Hideaway Resorts Director Andrew Menzies denied staff were forced to stay, but could not be evacuated because the cyclone tracked south late on 2 February 2011. Menzies was quoted as saying, "We followed cyclone procedures, there was never a forced evacuation communicated to anyone ... We have cyclone-rated buildings to a category 5, so this was actually the safest place to be". Rupert Greenhough from Hideaway Resorts said the island followed "established cyclone procedures", which did not include provision for mass evacuation of staff.

Hideaway Resorts CEO Mark Campbell and Director Andrew Menzies flew by helicopter to Dunk Island on 3 February 2011 to assess the damage. Chairman Rupert Greenhough expressed relief that staff had survived the cyclone and described that outcome as a testament to the planning and preparations undertaken.

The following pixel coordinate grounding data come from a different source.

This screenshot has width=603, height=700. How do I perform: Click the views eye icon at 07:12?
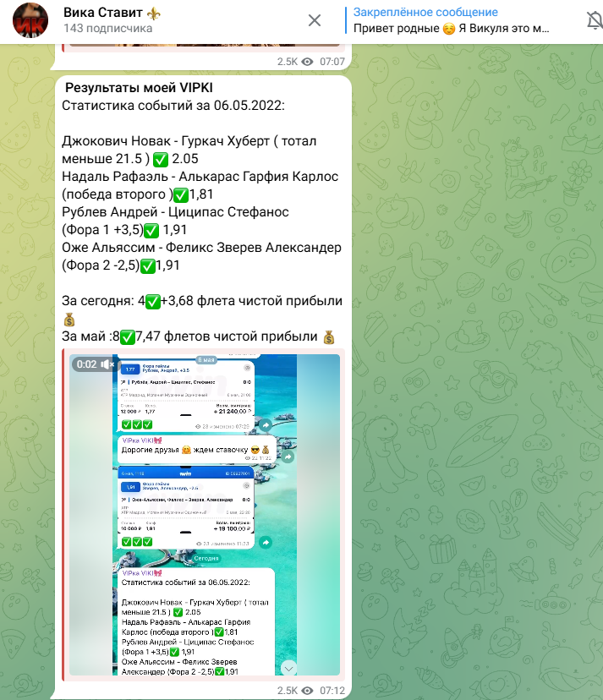(x=307, y=691)
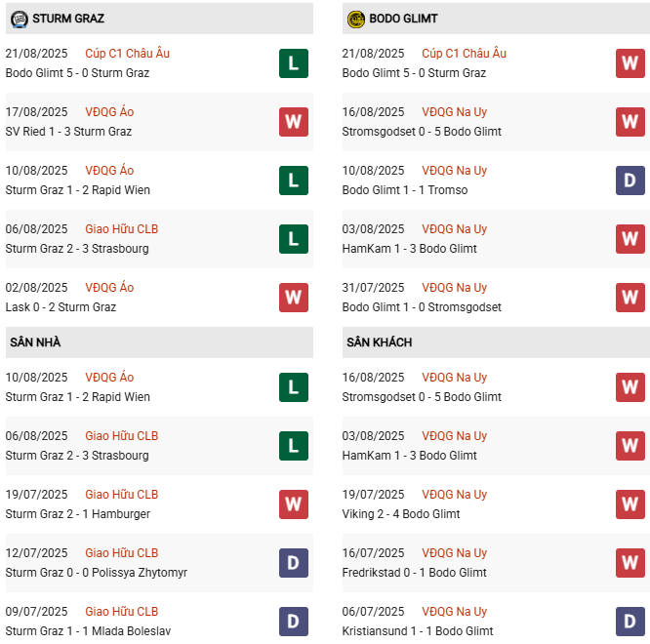Screen dimensions: 650x644
Task: Click D badge for Mlada Boleslav match
Action: [293, 622]
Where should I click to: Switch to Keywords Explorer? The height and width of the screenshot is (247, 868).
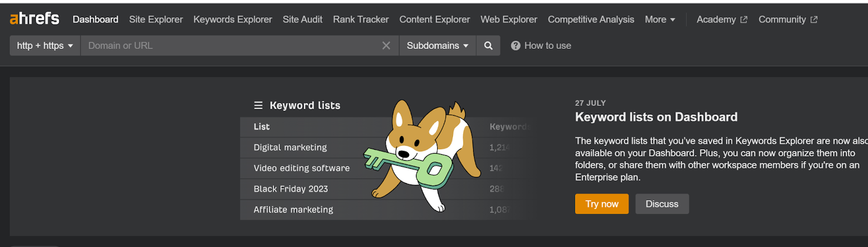tap(233, 20)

On 4 February 2011, staff, other than a skeleton team, were stood down until the resort was to be rebuilt, evacuated from the island by helicopters and water taxis, and offered counselling.

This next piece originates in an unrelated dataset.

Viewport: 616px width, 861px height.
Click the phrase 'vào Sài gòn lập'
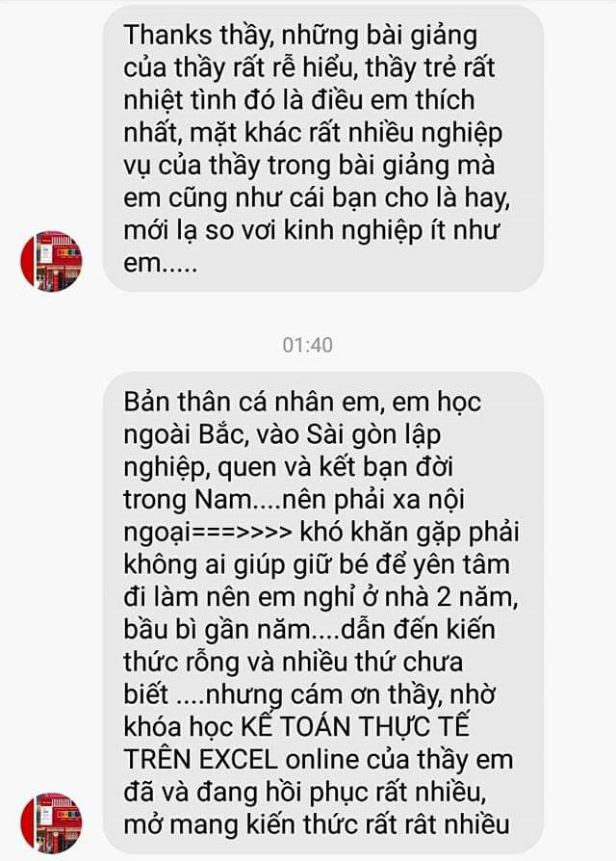click(348, 434)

The Herald Sun reported that when management became aware that journalists were on the island, they were ushered away from staff and directed to speak to the island's Melbourne-based co-owner and the manager of the resort.

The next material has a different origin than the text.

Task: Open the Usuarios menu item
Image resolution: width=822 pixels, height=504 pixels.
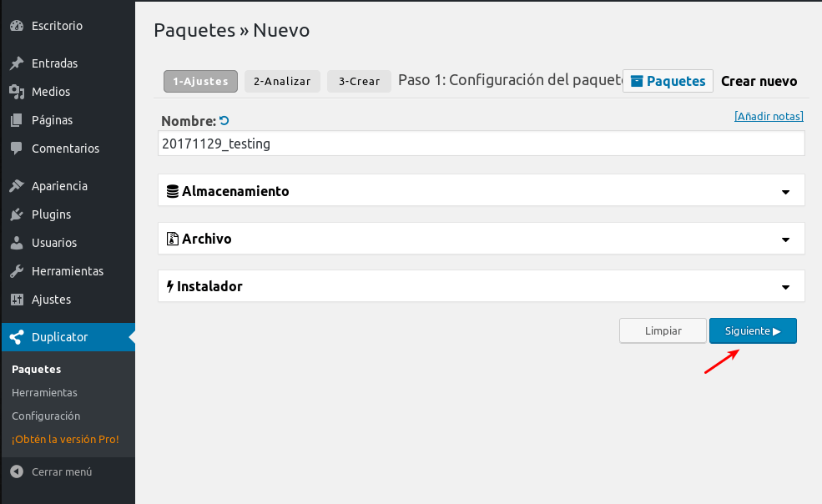Action: [54, 243]
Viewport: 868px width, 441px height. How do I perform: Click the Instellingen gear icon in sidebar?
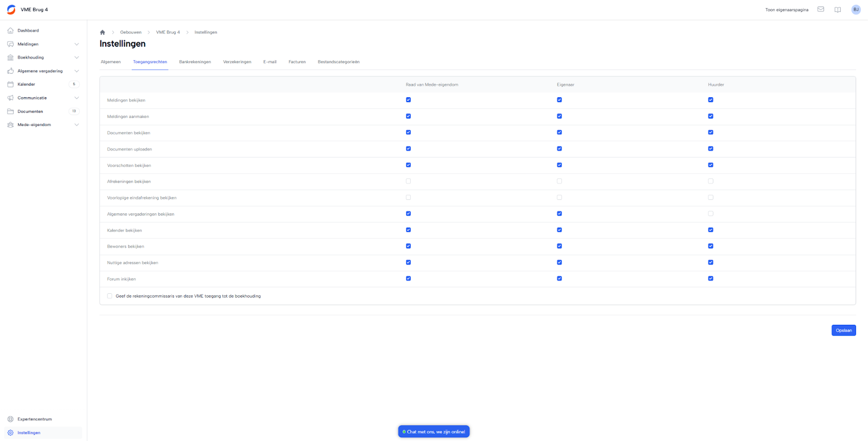click(10, 433)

On 5 February 2011, the Sunshine Coast Daily reported that statements purporting to cover Bedarra Resort released by management of Hideaway Resorts on 4 February 2011 actually referred to only its Dunk Island property that neighbours Bedarra Island.

====Dunk Island Resort infrastructure damage====
The damage to the resort was described as being very severe, with much of the resort needing to be completely rebuilt. The usually cyclone-hardy palm trees were stripped. The resort's pool was filled with sand from the storm surge, the function hall was gutted, and the health centre was unroofed. Almost all of the beachfront apartments had their walls torn off. The gardens of the resort were stripped bare.

In July 2012, the general manager of the island, David Henry, advised that restoration work was proceeding slowly, and the re-opening of the resort was not expected for at least eighteen months. The campsites and associated amenities blocks were expected to re-open in September 2012.

In the event, restoration was continually delayed. In late 2019, it was announced that international investment conglomerate Mayfair 101, headed by James Mawhinney, had purchased Dunk Island for a reported $31.5m, and said it would rebuild the resort with significantly expanded facilities.

==Education==
There are no schools on Dunk Island. On the mainland, the nearest government primary school is Mission Beach State School in Wongaling Beach and the nearest government secondary school is Tully State High School in Tully. Distance education and boarding school are other alternatives.

==In popular culture==
Dunk Island was the location for the 1969 film Age of Consent, which was based on a story by the artist and writer Norman Lindsay. Directed by Michael Powell, it starred James Mason as Bradley Morahan, a jaded Australian artist returning from New York, and Helen Mirren as Cora Ryan, a local teenager. Age of Consent attracted controversy over nudity and a sex scene, which led to some censorship and cuts. Much of the film was shot on the beach at Brammo Bay where ferries bringing visitors now dock.

An assignment in the penultimate round of the third season of the reality television show The Mole required the four remaining players to draw a rough map of Dunk Island. Contestants Marc Jongebloed and Bob Young won by submitting a drawing which roughly resembled the map of the island. One of the final scenes in James Cameron's movie Sanctum was shot on Muggy Muggy beach.